Die Umweltbelastung durch undichte Abwasserkanäle kann über zwei Wege geschehen. Bei der Exfiltration (Austreten) gelangt Schmutz-wasser aus der Abwasserleitung in das Erdreich und verunreinigt nicht nur das Grundwasser sondern kann auch zu Nässeschäden am Bau-werk führen.
Umgekehrt verhält es sich bei der Infiltration (Eindringen), hier gelangt im Boden anstehendes Grundwasser in den Abwasserkanal. Dadurch wird das der Kläranlage zufließende Schmutzwasser verdünnt bzw. in seiner Menge erhöht und muss kostspielig mitgereinigt werden. Dieses sog. Fremdwasser führt dazu, dass es zu einer Reduzierung des Wirkungsgrades der betreffenden Kläranlage kommt und es führt auch dazu, dass es bei Regenereignissen zu erhöhten Abschlägen von mit Regenwasser vermischtem Schmutzwasser in die Gewässer kommt.
Die DIN 1986 Teil 30 sieht als Standardprüfverfahren eine Wasserfüllstandsprüfung vor. Dabei wird die Leitung zunächst abgesperrt und die Rohre bis 50 cm über den höchsten Punkt mit Wasser gefüllt und über 15 Minuten gehalten. Die Leitung gilt als dicht, wenn eine bestimmte Wasserzugabemenge nicht überschritten wird. Mit Erlass vom 17.Juni 2011 habe ich für bestimmte Fälle eine andere Regelung getroffen. Bei Grundleitungen, die unter der Bodenplatte liegen, kann die Füllhöhe bis zur obersten Rohrverbindung zwischen Bodenablaufgegenstand und Grundleitung reduziert werden. Die Füllhöhe reduziert sich dadurch in der Regel auf ca. 20-30 cm unter Fußbodenoberkante.
Als Regelverfahren zur Funktionsprüfung hat sich eine optische Inspektion mit TV-Kamera bewährt. Damit können Schäden festgestellt, aber nicht alle undichten Stellen erkannt werden. Die optische Inspektion wird dennoch als Funktionsnachweis im Sinne der DIN 1986-30 anerkannt. Die von Ihnen erwähnte Drückprüfung findet nur bei Neubau und nach wesentlicher Änderung statt. Sowohl die Wasserfüllstandsprüfung als auch die optische Inspektion führen in keinem Fall zur Beschädigung privater Abwasserleitungen.

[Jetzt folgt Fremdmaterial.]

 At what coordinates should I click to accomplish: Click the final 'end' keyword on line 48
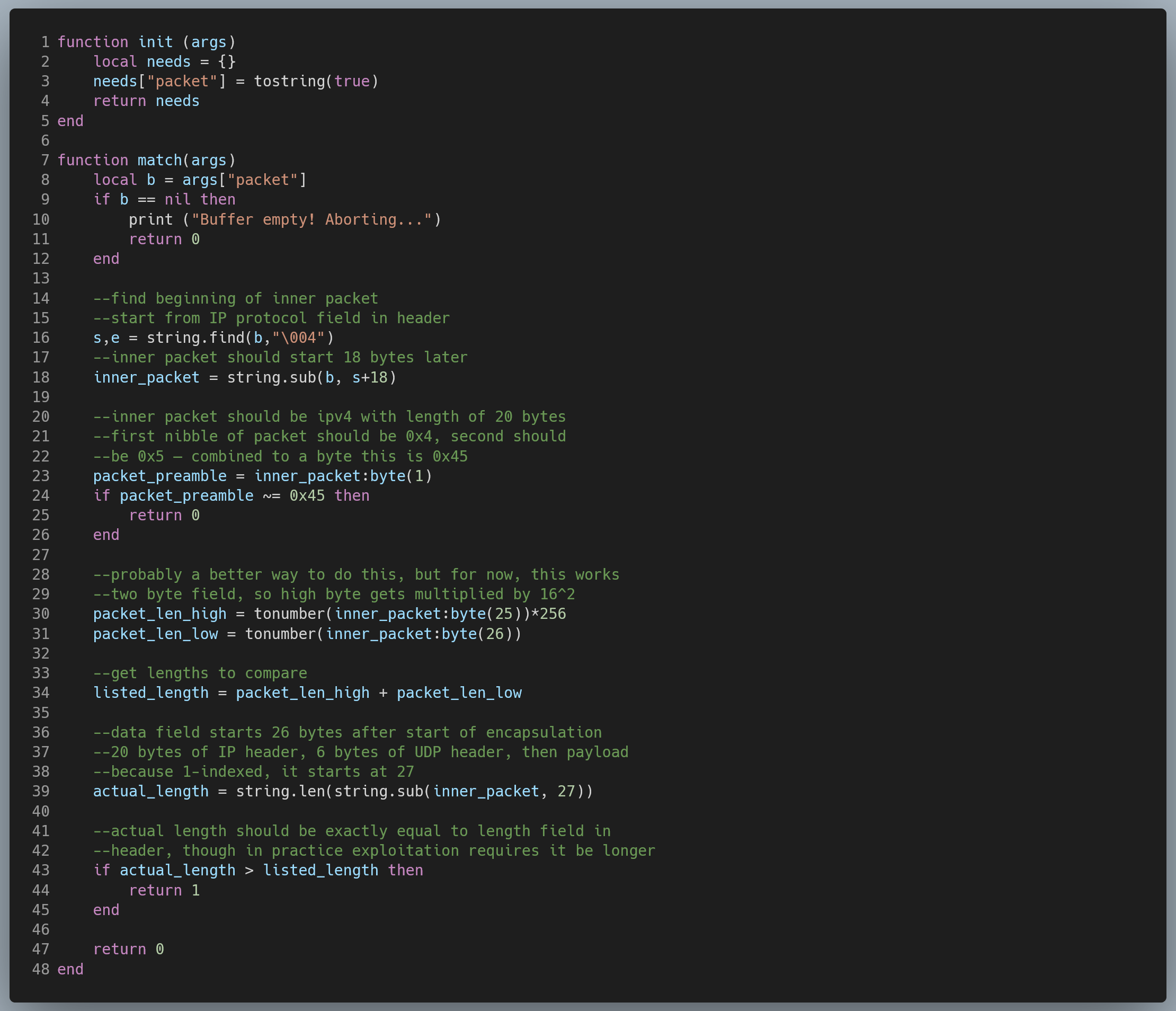point(70,969)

Zum Zustand privater Abwasserleitungen liegen eine Fülle von Untersuchungen vor. Ich verweise hierzu auf den Vortrag von Herrn Prof. Dr. Pinnekamp auf dem 3. Deutschen Tag der Grundstücksentwässerung, den Sie im Internet unter www.ikt.de abrufen können. Danach ist der Zustand der privaten Abwasserleitungen vielfach deutlich schlechter als der der öffentlichen Kanäle. Private Abwasserleitungen weisen bezogen auf die jeweilige Haltungslänge etwa 5 bis 6-mal so viele Schäden auf, wie die öffentlichen Kanäle. Die bisherigen Untersuchungen lassen keinen konkreten Zusammenhang zwischen Schaden und dem Alter bzw. Material des Hausanschlusses erkennen.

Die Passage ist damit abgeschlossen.